Smokers With One Gene Deletion Face Severe Arthritis
03/13/02
In a recent study, researchers found an association between cigarette smoking and a specific gene deletion that leads to more severe rheumatoid arthritis (RA).
According to the results of this study, which is published in the March issue of Arthritis & Rheumatism, women with RA who have smoked tobacco and lack the gene for a detoxifying enzyme called the glutathione S-transferase M1 (GSTM1) are more likely to have severe RA disease.
Rheumatoid arthritis is a chronic, inflammatory and systemic disease that causes debilitating symptoms, including morning stiffness, disfiguring painful joints, and skin nodules.
An estimated 85% of RA patients have positive serum Rheumatoid Factor (RF), which is often associated with more severe disease.
While both genetic and environmental factors are suspected to be contributory causes of RA, the cause of RA is still unknown.

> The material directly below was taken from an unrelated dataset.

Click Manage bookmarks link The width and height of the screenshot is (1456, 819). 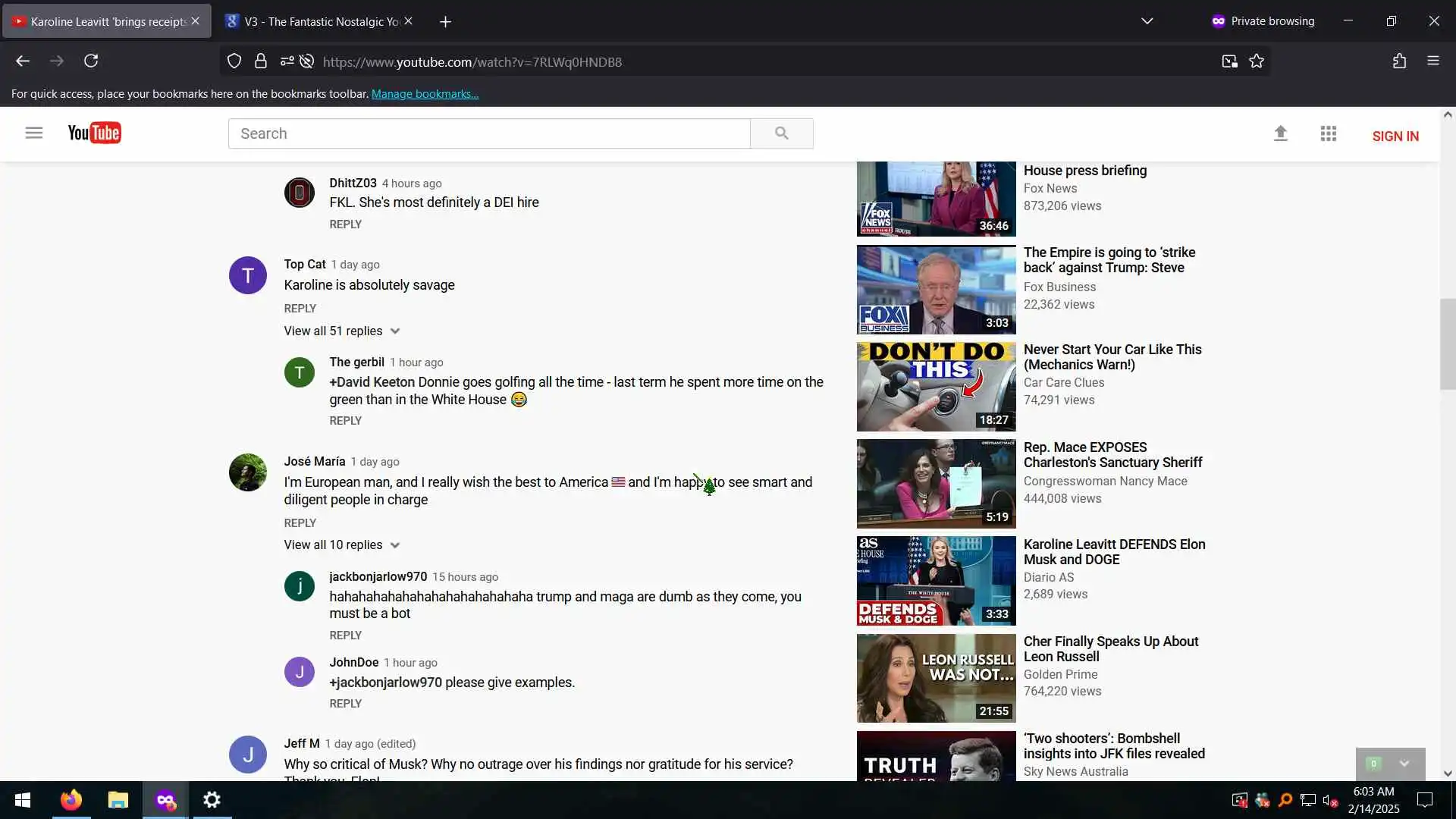(425, 94)
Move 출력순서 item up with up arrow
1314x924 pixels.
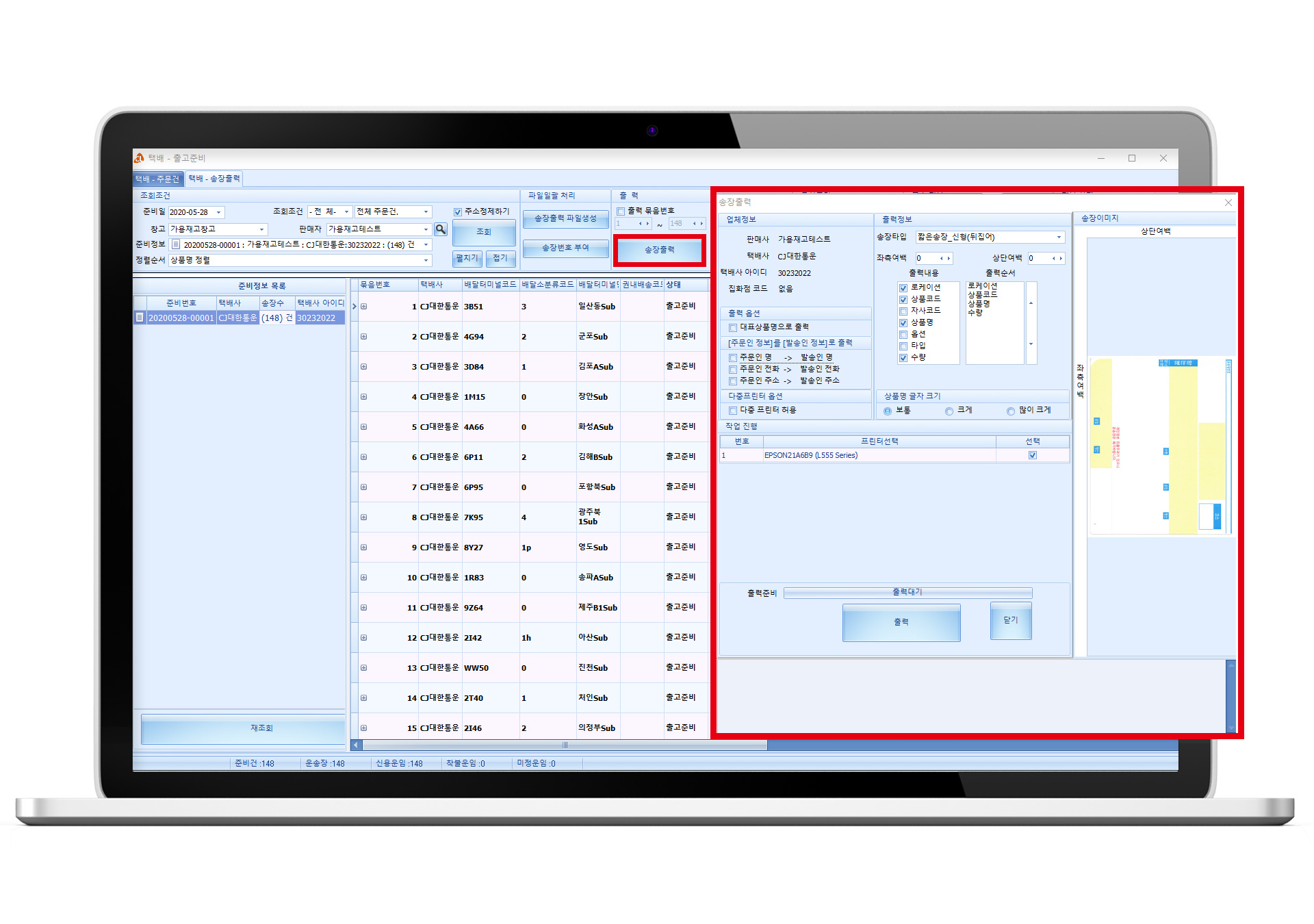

Recent studies demonstrated that smoking is linked to more severe RA disease and higher concentrations of RF. In the A&R article, Dr. D.L. Mattey of the North Staffordshire Hospital, Stoke-on-Trent, UK, and colleagues demonstrated that deletion of GSTM1 (a gene that codes for an enzyme that detoxifies carcinogens found in tobacco smoke) that render it nonfunctional are associated with more severe RA.
Deleted GSTM1 is found in approximately 50% of Caucasians, and some studies have suggested that a deletion GSTM1 gene is associated with smoking-related cancers and coronary artery disease.
Postulating that smoking in patients lacking the GSTM1 gene might play a role in development of severe RA, Mattey and colleagues analyzed the association between GSTM1 genotype, smoking history and disease severity in a cross-sectional retrospective study. 164 female RA patients who had the disease for at least 5 years were enrolled.
Disease severity was assessed using the Health Assessment Questionnaire (HAQ), radiographic analysis using Larsen scores (a measure of x-ray damage), and serum RF levels. Current and past smoking history was quantified and categorized according to "never smoked," "past smoker" and "current smoker." The GSTM1 genotype was identified by extracting leukocyte DNA and using a polymerase chain reaction assay to classify patients to GSTM1-1, the functional gene, and GSTM1-null, the deleted gene.
Of the 164 women with RA, 51.3% were never smokers, 29.9% were current smokers and 58.5% had the GSTM1-null genotype.
Past and current smokers had significantly higher Larsen and Health Assessment Questionnaire (HAQ) scores than non-smokers, indicating more severe disease in RA patients with a smoking history.
While the Larsen and HAQ scores did not significantly differ between GSTM1-1 and GSTM1-null patients after adjustment for age and disease duration, GSTM1-null patients with a history of smoking had significantly higher Larsen and HAQ scores than GSTM1-null patients who never smoked. Radiographic outcome was worse in GSTM1-null patients with a smoking history than GSTM1-1 patients with a smoking history.
GSTM1 status and smoking history were also strongly associated with RF status and concentration. Among GSTM1-null patients, those with a smoking history were 3.1 times more likely to be RF positive than GSTM1-null patients who never smoked. GSTM1-null current smokers were 5.1 times more likely to be RF positive and more likely to have higher RF concentrations than GSTM1-null patients who never smoked. No significant difference in RF status was found between GSTM1-1 patients with and without a smoking history.
The authors conclude that the data suggest, "that the risk of developing severe disease in female RA patients is increased in those who have the GSTM1-null polymorphism and who have also smoked." They add, "our data also suggest that if smoking is involved in the initiation process, it leads to more severe disease than it does in patients in whom smoking is not involved (particularly if the patients are GSTM1-null)."
(Reference: "Smoking and Disease Severity in Rheumatoid Arthritis: Association with Polymorphism at the Glutathione S-Transferase M1 Locus," Derek L. Mattey, David Hutchinson, Peter T. Dawes, Nicola B. Nixon, Sheila Clarke, June Fisher, Ann Brownfield, Julie Alldersea, Anthony A. Fryer, and Richard C. Strange, Arthritis & Rheumatism 2002, 46:3; pp. 640-646.)
Arthritis & Rheumatism is an official journal of the American College of Rheumatology and covers all aspects of inflammatory disease. The journal is published by John Wiley & Sons, and is available online via Wiley InterScience.